• **YOUR GOAL**
Search the material below for the string "page" and list each line that holds it.

---

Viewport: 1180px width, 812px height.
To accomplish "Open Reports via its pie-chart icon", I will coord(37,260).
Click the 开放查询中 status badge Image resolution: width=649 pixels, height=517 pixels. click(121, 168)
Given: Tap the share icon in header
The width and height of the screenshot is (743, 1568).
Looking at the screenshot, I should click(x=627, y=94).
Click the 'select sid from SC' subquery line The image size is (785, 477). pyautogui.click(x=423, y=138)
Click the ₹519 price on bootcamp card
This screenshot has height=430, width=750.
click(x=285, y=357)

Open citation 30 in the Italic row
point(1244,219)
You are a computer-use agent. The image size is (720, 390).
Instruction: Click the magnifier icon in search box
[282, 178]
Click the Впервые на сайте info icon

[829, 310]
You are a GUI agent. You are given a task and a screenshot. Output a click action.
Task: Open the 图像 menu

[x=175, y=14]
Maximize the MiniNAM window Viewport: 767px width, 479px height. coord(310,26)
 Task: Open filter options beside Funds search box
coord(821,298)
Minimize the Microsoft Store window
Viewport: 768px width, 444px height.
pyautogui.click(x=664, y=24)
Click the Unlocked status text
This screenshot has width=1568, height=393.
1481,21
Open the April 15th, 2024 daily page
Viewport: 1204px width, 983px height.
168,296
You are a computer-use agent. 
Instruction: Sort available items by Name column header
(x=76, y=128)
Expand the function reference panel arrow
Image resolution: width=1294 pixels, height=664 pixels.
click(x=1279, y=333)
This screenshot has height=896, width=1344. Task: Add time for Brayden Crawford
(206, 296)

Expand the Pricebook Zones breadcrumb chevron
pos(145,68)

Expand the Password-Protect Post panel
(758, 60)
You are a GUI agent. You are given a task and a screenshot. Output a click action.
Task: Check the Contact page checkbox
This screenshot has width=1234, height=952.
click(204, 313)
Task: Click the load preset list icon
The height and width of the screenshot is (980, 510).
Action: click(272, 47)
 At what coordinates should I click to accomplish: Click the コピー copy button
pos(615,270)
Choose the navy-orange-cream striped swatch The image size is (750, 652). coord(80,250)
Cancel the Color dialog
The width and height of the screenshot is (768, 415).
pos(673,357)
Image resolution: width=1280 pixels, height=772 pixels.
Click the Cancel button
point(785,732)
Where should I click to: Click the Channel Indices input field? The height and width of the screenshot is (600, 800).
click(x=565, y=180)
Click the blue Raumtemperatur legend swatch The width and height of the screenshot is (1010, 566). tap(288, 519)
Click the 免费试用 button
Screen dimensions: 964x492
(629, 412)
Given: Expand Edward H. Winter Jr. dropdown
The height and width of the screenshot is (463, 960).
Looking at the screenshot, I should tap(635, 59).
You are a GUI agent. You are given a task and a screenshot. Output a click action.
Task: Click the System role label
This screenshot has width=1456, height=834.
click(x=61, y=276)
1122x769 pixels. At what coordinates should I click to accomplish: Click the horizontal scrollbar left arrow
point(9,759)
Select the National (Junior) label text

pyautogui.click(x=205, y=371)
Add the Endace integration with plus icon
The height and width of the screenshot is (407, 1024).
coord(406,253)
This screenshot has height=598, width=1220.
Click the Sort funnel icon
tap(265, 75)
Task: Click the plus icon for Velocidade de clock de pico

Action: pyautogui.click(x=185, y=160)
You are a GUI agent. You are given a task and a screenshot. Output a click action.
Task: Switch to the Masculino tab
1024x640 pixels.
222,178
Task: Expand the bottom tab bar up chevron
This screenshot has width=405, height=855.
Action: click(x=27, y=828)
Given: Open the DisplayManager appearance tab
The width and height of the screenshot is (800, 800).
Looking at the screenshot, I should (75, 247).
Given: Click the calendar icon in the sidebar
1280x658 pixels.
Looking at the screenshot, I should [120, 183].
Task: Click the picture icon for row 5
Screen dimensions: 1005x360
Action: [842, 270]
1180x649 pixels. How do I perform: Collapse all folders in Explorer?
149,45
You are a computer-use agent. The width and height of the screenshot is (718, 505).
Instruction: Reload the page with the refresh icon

---

• **REPLY**
Open the April 15th, 2024 daily page
Task: Check the Contact page checkbox
Instruction: Reload the page with the refresh icon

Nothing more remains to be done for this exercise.